The first Kumon Center in Bangladesh opened through collaboration with the world’s largest NGO, BRAC!
Possibility for activities by BRAC and Kumon to expand throughout the world
Kasahara: The BRAC School, which is operated for poor children, has contributed to the development and stability of Bangladeshi society through education. Then, Kumon and BRAC hatched the idea of collaborating to provide Kumon learning through the free BRAC School for the poor in a sustainable way while ensuring profit through Center management targeting of middle- or high-income students. I find this an innovative scheme to work for the education of children who are not able to go to school, not in a form of charity or voluntary work, but as a social business.
Ikegami: Thank you very much. I believe that these activities realized in Bangladesh, through collaboration with BRAC, will expand further, or we must expand them.
Kasahara: BRAC has offices in 14 countries and has been recognized as an NPO of high status in African countries. In Africa, like in Bangladesh, poverty has been reproduced because people are not able to receive primary education. I believe there will be a good possibility to solve such a social issue if Kumon works with BRAC in various places.
Ikegami: Sir Abed committed himself to our activities to the end. Although he was the top of the organization, he checked the details of the project carefully and gave sharp opinions in meetings. It was impressive that they created a dignified atmosphere in those meetings. I could see that he trusted Kumon that much and I hope to execute his will so that we can continue this project further.
This January, the new management of BRAC and Kumon’s project members had a meeting to share the importance of the project and their passion for it. I’ve heard that the current representative, Mr. Asif, also has great expectations for this project, as Sir Abed did.
Sir Abed’s last words: “How’s Kumon?”
Kasahara: This is an episode that Mrs. Abed told me. Just before he passed away in bed, he could hardly speak due to his sickness of brain, but the last question she could catch from him was, “How’s Kumon?” It seems that he was concerned about Kumon until the last minute of his life.
Ikegami: I am so moved, and it is my great pleasure to hear it. At the same time, I also feel a great responsibility.
Kasahara: When you explain about your company to students, you have mentioned that students get excited by this BRAC and Kumon project. This must be something that represents the essence of this project. What is your opinion about these things?
Ikegami: First, this project can contribute to a country, Bangladesh. We can create a scheme for collaboration with BRAC and may be able to provide the system not only to Bangladesh, but other countries as well. Furthermore, it also contributes to the fourth goal of SDGs, “equitable quality education for all.” This is also an essence of our business. It was our great achievement that we could make our social contribution visible by collaborating with BRAC.

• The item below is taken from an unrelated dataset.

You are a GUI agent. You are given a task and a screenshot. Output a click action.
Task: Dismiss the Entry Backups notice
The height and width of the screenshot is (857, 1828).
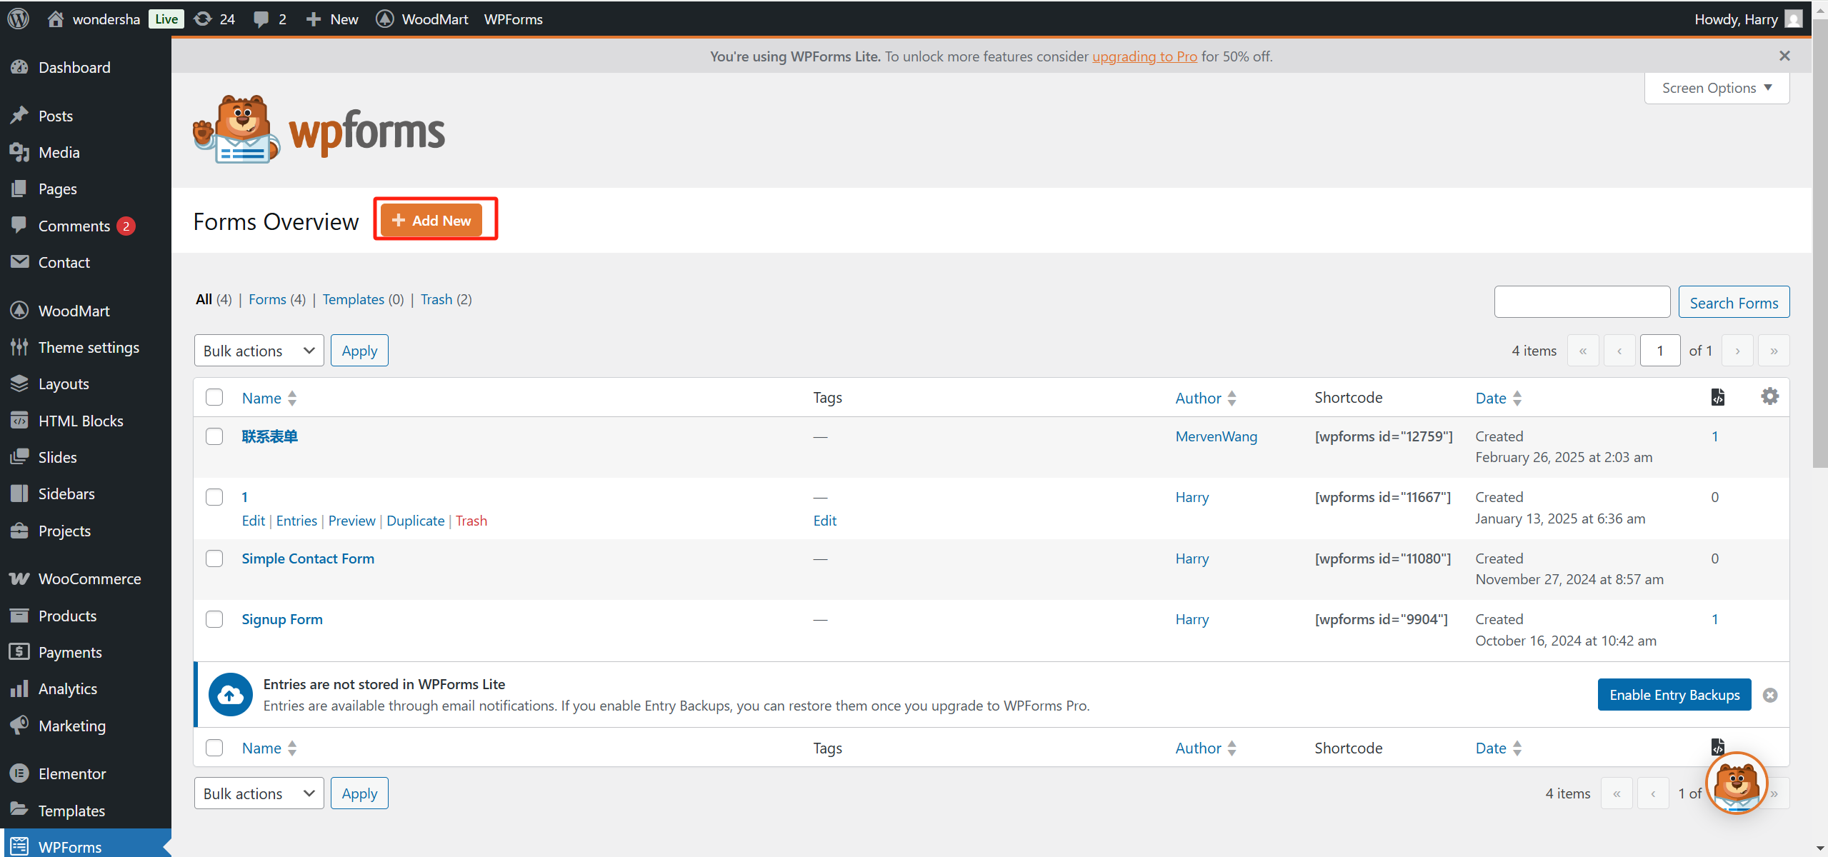[x=1769, y=695]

Sir Abed once told us about an organization that had been in business for centuries. He mentioned that in Europe, only 33 out of 500 organizations had been in operation since the 17th century, and most of them were universities. Sir Abed told me that, “Universities last long because personnel development is indispensable in our society and they are autonomous organizations. Kumon will also be desired by society and last for a long period of time.” I believe he wanted to insist that there should always be organizations that contribute to society through education all over the world.
Kasahara: It is because education is the greatest means to stop the reproduction of poverty. I even think that education could be the first one among the SDGs. I have a great expectation for the future of Kumon, which executes the will of Sir Abed.
Principal of Atomi University. Completed his doctoral degree in sociology at the Graduate School of Sociology, Keio University. From 1978 to 1980, he studied at the Faculty of Economics at the University of Belgrade in Yugoslavia. In April 1986, he was appointed as an associate professor of sociology at Rikkyo University. After serving as a professor of sociology at the same faculty, a professor of management, and vice principal, he has been working in his current position since 2018. He has written many books, including “Changes in Self-Management System and Social Integration” (Jichosha), and “Socialism and Individuals – From Yugoslavia and Poland” (Shueisha Shinsho).